Jihane tertawa pelan. "Siapa namanya?"
"Axel."
"Dia bule?"
"Bukan, tapi sipit-sipit gitu... kayak oppa korea."
"Aku jadi penasaran pengen liat dia," ucap Jihane.
Diana langsung menggandeng tangannya. "Ayo kita tahlukkan dia my Queen!"
_
Setiba di kantin, Jihane dan Diana melihat kerumunan mahasiswi yang berteriak-teriak histeris. Mereka berdua pun mendekat dan menerobos kerumunan manusia itu dengan bersusah payah.
"Wooy kasih jalan, woi," bentak Diana yang kini terjepit.
Sementara, Jihane yang berbadan mungil kini tenggelam di antara padatnya kerumunan itu. Dia oleng ke sana kemari terdorong oleh tubuh-tubuh yang lebih besar darinya.
Jihane berbalik dan mencoba mundur, tapi yang ada dia malah terdorong ke depan. Jihane terkesiap saat melihat seorang mahasiswi berbadan bongsor yang bersiap mendorongnya. Jihane menggeleng dengan mata melotot. Tapi sosok itu segera mendorong Jihane sekuat tenaganya.
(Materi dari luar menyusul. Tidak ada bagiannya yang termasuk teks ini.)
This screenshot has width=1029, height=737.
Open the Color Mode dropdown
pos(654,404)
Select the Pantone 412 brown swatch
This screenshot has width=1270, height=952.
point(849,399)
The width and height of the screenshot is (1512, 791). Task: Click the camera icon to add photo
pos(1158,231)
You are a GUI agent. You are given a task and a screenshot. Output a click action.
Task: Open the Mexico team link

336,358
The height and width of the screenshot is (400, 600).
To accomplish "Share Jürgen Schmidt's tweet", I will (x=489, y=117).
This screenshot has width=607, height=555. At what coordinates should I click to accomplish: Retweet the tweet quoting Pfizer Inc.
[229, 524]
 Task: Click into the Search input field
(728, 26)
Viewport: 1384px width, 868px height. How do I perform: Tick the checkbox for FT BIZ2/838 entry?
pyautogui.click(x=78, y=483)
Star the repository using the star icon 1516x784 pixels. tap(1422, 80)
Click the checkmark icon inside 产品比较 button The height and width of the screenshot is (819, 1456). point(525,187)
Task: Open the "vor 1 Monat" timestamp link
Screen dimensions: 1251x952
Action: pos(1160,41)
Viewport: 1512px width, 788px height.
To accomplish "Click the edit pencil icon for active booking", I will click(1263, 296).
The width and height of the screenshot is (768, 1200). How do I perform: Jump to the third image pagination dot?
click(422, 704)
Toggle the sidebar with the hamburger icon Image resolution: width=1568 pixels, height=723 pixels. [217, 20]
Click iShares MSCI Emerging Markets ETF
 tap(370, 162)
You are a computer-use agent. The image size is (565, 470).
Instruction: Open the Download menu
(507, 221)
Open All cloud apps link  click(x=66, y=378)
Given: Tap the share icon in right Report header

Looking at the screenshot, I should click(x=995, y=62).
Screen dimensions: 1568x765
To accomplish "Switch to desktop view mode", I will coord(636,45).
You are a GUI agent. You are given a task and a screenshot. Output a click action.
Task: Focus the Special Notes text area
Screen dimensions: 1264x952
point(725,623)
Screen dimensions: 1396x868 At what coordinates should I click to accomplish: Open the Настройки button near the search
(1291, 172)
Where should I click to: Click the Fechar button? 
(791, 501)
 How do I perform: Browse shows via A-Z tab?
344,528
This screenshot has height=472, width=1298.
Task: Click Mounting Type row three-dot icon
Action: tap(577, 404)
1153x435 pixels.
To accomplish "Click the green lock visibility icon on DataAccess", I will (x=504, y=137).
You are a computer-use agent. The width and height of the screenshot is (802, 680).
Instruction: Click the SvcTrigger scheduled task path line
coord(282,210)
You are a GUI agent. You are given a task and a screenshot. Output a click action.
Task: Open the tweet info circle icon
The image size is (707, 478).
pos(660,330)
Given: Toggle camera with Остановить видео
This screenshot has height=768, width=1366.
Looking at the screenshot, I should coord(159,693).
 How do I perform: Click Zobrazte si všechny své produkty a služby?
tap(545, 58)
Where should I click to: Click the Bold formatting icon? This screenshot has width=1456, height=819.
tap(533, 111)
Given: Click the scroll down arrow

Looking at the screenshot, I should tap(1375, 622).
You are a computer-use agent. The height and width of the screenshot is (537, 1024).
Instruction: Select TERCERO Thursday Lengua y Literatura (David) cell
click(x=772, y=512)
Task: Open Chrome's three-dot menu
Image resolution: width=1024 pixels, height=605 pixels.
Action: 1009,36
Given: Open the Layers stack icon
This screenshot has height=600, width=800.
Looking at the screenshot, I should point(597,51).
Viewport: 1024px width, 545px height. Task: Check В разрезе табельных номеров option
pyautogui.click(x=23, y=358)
Bagai sebuah adegan film dengan efek slow motion, Jihane pun melayang ke depan dengan kedua tangan melambai-lambai di udara. Semua mata kini tertuju padanya. Tubuh Jihane bersiap menghantam lantai, tapi seketika sebuah lengan menybut tubuhnya.
Jihane terhenyak menatap wajah itu. Semua orang yang tadi ricuh pun terdiam menyaksikan adegan aduhai yang sedang terjadi.
Jihane menelan ludah dan hendak bersuara. Tapi, sosok itu menatap dingin. Sedetik kemudian ia melepaskan Jihane hingga gadis itu jatuh ke lantai.
Jihane menatap kesal. Sementara, sosok itu menepis debu di tangannya, kemudian melangkah pergi dari sana.